Top of Entries shown

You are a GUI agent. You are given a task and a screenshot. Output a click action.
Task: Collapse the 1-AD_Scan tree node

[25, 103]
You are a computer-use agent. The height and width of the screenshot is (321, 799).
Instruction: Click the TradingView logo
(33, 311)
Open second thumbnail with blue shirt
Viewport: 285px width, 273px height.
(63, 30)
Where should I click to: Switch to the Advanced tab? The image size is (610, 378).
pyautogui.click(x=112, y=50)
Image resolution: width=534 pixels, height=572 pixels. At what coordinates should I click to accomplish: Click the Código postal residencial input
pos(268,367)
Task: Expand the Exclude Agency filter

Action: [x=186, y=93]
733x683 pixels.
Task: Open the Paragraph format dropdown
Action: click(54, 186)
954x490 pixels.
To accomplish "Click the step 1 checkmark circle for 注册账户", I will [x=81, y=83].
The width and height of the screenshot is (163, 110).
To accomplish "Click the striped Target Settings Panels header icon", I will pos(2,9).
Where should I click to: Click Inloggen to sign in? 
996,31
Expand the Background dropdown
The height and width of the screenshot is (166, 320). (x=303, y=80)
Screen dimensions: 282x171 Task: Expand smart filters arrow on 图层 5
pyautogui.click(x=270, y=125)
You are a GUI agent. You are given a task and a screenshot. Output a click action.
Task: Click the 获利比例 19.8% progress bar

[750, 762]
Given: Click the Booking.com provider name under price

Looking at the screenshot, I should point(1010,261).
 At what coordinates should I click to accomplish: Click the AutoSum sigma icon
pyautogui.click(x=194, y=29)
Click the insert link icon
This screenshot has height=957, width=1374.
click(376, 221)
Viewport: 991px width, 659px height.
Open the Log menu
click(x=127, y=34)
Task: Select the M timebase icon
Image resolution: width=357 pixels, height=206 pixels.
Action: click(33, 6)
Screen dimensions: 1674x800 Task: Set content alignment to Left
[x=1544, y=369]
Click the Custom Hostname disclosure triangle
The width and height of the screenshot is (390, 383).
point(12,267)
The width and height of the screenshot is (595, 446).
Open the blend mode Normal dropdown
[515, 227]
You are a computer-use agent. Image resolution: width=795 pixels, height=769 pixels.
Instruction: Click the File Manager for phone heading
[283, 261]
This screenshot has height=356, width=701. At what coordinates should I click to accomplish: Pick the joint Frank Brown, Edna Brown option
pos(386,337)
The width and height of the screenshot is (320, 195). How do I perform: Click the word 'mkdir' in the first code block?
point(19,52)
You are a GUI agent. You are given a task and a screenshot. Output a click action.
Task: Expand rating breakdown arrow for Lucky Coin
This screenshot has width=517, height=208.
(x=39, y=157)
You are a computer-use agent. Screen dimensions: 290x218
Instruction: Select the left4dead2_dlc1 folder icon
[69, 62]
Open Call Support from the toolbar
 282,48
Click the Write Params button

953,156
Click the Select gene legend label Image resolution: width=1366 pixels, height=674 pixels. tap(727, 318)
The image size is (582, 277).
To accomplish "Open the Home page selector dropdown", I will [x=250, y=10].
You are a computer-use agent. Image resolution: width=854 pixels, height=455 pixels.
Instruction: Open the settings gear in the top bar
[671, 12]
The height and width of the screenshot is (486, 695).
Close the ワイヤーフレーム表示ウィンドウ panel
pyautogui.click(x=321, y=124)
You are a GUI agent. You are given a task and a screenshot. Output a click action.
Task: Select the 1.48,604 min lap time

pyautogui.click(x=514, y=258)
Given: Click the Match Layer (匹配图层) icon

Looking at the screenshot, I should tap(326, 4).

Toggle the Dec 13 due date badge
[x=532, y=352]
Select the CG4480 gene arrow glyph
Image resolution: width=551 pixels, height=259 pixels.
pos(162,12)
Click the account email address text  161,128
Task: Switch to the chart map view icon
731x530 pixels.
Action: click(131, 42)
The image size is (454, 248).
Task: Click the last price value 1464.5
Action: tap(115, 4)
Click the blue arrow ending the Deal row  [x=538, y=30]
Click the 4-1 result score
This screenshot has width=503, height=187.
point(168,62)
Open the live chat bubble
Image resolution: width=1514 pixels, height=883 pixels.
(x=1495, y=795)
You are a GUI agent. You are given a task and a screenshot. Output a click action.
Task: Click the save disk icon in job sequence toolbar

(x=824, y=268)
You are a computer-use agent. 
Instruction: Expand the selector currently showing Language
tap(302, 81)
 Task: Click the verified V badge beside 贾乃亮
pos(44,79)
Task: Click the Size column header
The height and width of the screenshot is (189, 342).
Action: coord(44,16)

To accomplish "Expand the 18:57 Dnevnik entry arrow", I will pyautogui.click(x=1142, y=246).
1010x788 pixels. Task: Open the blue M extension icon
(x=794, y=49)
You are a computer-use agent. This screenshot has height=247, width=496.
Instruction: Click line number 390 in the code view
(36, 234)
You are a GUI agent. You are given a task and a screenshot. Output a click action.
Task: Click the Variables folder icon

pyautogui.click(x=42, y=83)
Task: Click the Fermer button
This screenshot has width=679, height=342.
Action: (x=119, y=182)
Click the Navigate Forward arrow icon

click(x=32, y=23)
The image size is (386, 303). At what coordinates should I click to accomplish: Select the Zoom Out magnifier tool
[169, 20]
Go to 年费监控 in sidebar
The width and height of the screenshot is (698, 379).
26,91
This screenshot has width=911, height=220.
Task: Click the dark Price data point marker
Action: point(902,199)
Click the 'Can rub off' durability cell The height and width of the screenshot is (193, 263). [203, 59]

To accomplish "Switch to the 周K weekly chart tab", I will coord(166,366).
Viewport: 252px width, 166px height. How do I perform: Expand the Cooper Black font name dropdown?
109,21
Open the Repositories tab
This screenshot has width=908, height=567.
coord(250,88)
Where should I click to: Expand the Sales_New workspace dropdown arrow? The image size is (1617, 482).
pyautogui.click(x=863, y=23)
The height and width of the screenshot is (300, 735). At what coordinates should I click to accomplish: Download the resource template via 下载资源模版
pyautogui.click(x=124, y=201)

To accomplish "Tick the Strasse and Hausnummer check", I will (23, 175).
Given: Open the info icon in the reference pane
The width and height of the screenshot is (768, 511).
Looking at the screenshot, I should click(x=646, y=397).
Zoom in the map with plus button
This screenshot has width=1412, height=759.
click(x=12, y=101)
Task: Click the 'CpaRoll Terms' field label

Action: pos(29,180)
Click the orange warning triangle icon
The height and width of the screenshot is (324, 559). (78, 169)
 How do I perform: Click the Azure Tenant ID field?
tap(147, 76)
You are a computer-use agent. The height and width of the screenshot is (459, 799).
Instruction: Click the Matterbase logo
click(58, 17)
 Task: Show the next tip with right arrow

Bottom of Entries shown

**Task requirements:**
Please transcribe each entry exactly, keeping every word as it is.

**Answer space:**
You are a GUI agent. You are given a task and a screenshot. Output a click action.
Task: Collapse the 1-AD_Scan tree node

[25, 103]
You are a computer-use agent. The height and width of the screenshot is (321, 799).
Instruction: Click the TradingView logo
(33, 311)
Open second thumbnail with blue shirt
Viewport: 285px width, 273px height.
(63, 30)
Where should I click to: Switch to the Advanced tab? The image size is (610, 378).
pyautogui.click(x=112, y=50)
Image resolution: width=534 pixels, height=572 pixels. At what coordinates should I click to accomplish: Click the Código postal residencial input
pos(268,367)
Task: Expand the Exclude Agency filter

Action: [x=186, y=93]
733x683 pixels.
Task: Open the Paragraph format dropdown
Action: click(54, 186)
954x490 pixels.
To accomplish "Click the step 1 checkmark circle for 注册账户", I will [x=81, y=83].
The width and height of the screenshot is (163, 110).
To accomplish "Click the striped Target Settings Panels header icon", I will pos(2,9).
Where should I click to: Click Inloggen to sign in? 
996,31
Expand the Background dropdown
The height and width of the screenshot is (166, 320). (x=303, y=80)
Screen dimensions: 282x171 Task: Expand smart filters arrow on 图层 5
pyautogui.click(x=270, y=125)
You are a GUI agent. You are given a task and a screenshot. Output a click action.
Task: Click the 获利比例 19.8% progress bar

[750, 762]
Given: Click the Booking.com provider name under price

Looking at the screenshot, I should point(1010,261).
 At what coordinates should I click to accomplish: Click the AutoSum sigma icon
pyautogui.click(x=194, y=29)
Click the insert link icon
This screenshot has height=957, width=1374.
click(376, 221)
Viewport: 991px width, 659px height.
Open the Log menu
click(x=127, y=34)
Task: Select the M timebase icon
Image resolution: width=357 pixels, height=206 pixels.
Action: click(33, 6)
Screen dimensions: 1674x800 Task: Set content alignment to Left
[x=1544, y=369]
Click the Custom Hostname disclosure triangle
The width and height of the screenshot is (390, 383).
point(12,267)
The width and height of the screenshot is (595, 446).
Open the blend mode Normal dropdown
[515, 227]
You are a computer-use agent. Image resolution: width=795 pixels, height=769 pixels.
Instruction: Click the File Manager for phone heading
[283, 261]
This screenshot has height=356, width=701. At what coordinates should I click to accomplish: Pick the joint Frank Brown, Edna Brown option
pos(386,337)
The width and height of the screenshot is (320, 195). How do I perform: Click the word 'mkdir' in the first code block?
point(19,52)
You are a GUI agent. You are given a task and a screenshot. Output a click action.
Task: Expand rating breakdown arrow for Lucky Coin
This screenshot has width=517, height=208.
(x=39, y=157)
You are a computer-use agent. Screen dimensions: 290x218
Instruction: Select the left4dead2_dlc1 folder icon
[69, 62]
Open Call Support from the toolbar
 282,48
Click the Write Params button

953,156
Click the Select gene legend label Image resolution: width=1366 pixels, height=674 pixels. tap(727, 318)
The image size is (582, 277).
To accomplish "Open the Home page selector dropdown", I will [x=250, y=10].
You are a computer-use agent. Image resolution: width=854 pixels, height=455 pixels.
Instruction: Open the settings gear in the top bar
[671, 12]
The height and width of the screenshot is (486, 695).
Close the ワイヤーフレーム表示ウィンドウ panel
pyautogui.click(x=321, y=124)
You are a GUI agent. You are given a task and a screenshot. Output a click action.
Task: Select the 1.48,604 min lap time

pyautogui.click(x=514, y=258)
Given: Click the Match Layer (匹配图层) icon

Looking at the screenshot, I should tap(326, 4).

Toggle the Dec 13 due date badge
[x=532, y=352]
Select the CG4480 gene arrow glyph
Image resolution: width=551 pixels, height=259 pixels.
pos(162,12)
Click the account email address text  161,128
Task: Switch to the chart map view icon
731x530 pixels.
Action: click(131, 42)
The image size is (454, 248).
Task: Click the last price value 1464.5
Action: tap(115, 4)
Click the blue arrow ending the Deal row  [x=538, y=30]
Click the 4-1 result score
This screenshot has width=503, height=187.
point(168,62)
Open the live chat bubble
Image resolution: width=1514 pixels, height=883 pixels.
(x=1495, y=795)
You are a GUI agent. You are given a task and a screenshot. Output a click action.
Task: Click the save disk icon in job sequence toolbar

(x=824, y=268)
You are a computer-use agent. 
Instruction: Expand the selector currently showing Language
tap(302, 81)
 Task: Click the verified V badge beside 贾乃亮
pos(44,79)
Task: Click the Size column header
The height and width of the screenshot is (189, 342).
Action: coord(44,16)

To accomplish "Expand the 18:57 Dnevnik entry arrow", I will pyautogui.click(x=1142, y=246).
1010x788 pixels. Task: Open the blue M extension icon
(x=794, y=49)
You are a computer-use agent. This screenshot has height=247, width=496.
Instruction: Click line number 390 in the code view
(36, 234)
You are a GUI agent. You are given a task and a screenshot. Output a click action.
Task: Click the Variables folder icon

pyautogui.click(x=42, y=83)
Task: Click the Fermer button
This screenshot has width=679, height=342.
Action: (x=119, y=182)
Click the Navigate Forward arrow icon

click(x=32, y=23)
The image size is (386, 303). At what coordinates should I click to accomplish: Select the Zoom Out magnifier tool
[169, 20]
Go to 年费监控 in sidebar
The width and height of the screenshot is (698, 379).
26,91
This screenshot has width=911, height=220.
Task: Click the dark Price data point marker
Action: point(902,199)
Click the 'Can rub off' durability cell The height and width of the screenshot is (193, 263). [203, 59]

To accomplish "Switch to the 周K weekly chart tab", I will coord(166,366).
Viewport: 252px width, 166px height. How do I perform: Expand the Cooper Black font name dropdown?
109,21
Open the Repositories tab
This screenshot has width=908, height=567.
coord(250,88)
Where should I click to: Expand the Sales_New workspace dropdown arrow? The image size is (1617, 482).
pyautogui.click(x=863, y=23)
The height and width of the screenshot is (300, 735). At what coordinates should I click to accomplish: Download the resource template via 下载资源模版
pyautogui.click(x=124, y=201)

To accomplish "Tick the Strasse and Hausnummer check", I will (23, 175).
Given: Open the info icon in the reference pane
The width and height of the screenshot is (768, 511).
Looking at the screenshot, I should click(x=646, y=397).
Zoom in the map with plus button
This screenshot has width=1412, height=759.
click(x=12, y=101)
Task: Click the 'CpaRoll Terms' field label

Action: pos(29,180)
Click the orange warning triangle icon
The height and width of the screenshot is (324, 559). (78, 169)
 How do I perform: Click the Azure Tenant ID field?
tap(147, 76)
You are a computer-use agent. The height and width of the screenshot is (459, 799).
Instruction: Click the Matterbase logo
click(58, 17)
 Task: Show the next tip with right arrow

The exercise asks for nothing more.